Now that whole message can vary a bit, by individual. It might be that in the middle of urban squalor is a thing of beauty, or it might be that things of beauty like a waterfall are destroyed by humans and the pollution and corruption they bring. Or it might even be a positive message about how there's good and bad in the world, and we need to clean up our messes. People are free to have different messages and learn different things. But there are still truths and lies. I leave plenty of room to have opposing views -- as long as those people leave room for different interpretations themselves. But like the famous quote says, "you have to be open minded, but not to the point where your brains fall out".

The bigger and broader view is usually more right -- and the narrower ones or more wrong.

  • So you want to see the myopia of the beauty? Fine. No problem.
  • You want to present that as the only way to see it, and omit context, and deny the broader context of the pollution/vandalism around it? That's a problem. That's called a lie of omission.
  • You want to argue against someone else's broader acceptance of realities or even probabilities? Now you're delving into distortion, propaganda and self delusion.

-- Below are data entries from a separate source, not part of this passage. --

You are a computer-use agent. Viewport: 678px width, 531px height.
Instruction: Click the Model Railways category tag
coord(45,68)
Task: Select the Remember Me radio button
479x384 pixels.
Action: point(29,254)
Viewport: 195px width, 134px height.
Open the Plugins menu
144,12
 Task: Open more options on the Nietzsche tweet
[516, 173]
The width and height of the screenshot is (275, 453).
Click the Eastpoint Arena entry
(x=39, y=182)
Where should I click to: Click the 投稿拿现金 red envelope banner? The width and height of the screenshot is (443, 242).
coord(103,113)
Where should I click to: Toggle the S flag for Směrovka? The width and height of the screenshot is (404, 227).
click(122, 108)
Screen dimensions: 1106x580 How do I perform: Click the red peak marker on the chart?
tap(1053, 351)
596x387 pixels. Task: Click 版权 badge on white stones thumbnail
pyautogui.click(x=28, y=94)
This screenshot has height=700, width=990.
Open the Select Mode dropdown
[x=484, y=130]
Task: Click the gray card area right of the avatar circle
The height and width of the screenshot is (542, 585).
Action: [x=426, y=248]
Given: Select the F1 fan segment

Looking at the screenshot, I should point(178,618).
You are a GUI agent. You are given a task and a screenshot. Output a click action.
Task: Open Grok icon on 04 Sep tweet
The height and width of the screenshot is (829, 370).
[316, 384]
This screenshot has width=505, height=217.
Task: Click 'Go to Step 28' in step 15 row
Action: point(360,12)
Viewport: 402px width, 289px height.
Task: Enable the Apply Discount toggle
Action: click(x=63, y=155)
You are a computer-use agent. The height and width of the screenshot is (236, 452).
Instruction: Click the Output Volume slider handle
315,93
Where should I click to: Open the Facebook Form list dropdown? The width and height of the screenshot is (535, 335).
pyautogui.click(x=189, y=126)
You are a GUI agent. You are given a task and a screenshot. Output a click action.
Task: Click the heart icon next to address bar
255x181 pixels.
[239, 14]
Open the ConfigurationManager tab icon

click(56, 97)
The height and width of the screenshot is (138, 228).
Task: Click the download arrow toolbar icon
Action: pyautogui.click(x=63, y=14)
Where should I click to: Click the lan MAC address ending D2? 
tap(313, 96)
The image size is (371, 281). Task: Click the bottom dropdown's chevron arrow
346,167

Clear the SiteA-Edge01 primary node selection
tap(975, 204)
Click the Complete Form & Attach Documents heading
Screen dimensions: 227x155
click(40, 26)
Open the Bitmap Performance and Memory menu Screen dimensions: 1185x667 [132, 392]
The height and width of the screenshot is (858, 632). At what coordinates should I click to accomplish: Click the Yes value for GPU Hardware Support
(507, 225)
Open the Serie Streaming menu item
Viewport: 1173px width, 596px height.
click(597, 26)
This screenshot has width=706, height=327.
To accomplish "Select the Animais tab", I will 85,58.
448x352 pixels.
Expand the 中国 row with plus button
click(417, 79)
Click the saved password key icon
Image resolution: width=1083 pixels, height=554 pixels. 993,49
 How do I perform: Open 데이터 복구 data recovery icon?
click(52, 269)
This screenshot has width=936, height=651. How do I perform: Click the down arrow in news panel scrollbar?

A variant of this was a friend and I got into a bit of a fight over Thinks or Feels and Brett Kavanaugh. She felt that Kavanaugh was guilty, because of experiences in her life -- she just felt it, wouldn't consider facts that disagreed with her perspective, and was regurgitating every liberal talking point on the issue, and was mad that I proclaimed that she was biased by her own desires and thus cherry picking based on confirmation bias (listening to only that which supported her view). She went back to argue something she's argued (and been wrong on) since she was a teen: that feelings are as important as thinking, and thus they should be weighted equally. Since we'll never know for 100% sure, then her feelings are as right as mine, even if mine has a ton of evidence against it (is based on thinking, with less biases).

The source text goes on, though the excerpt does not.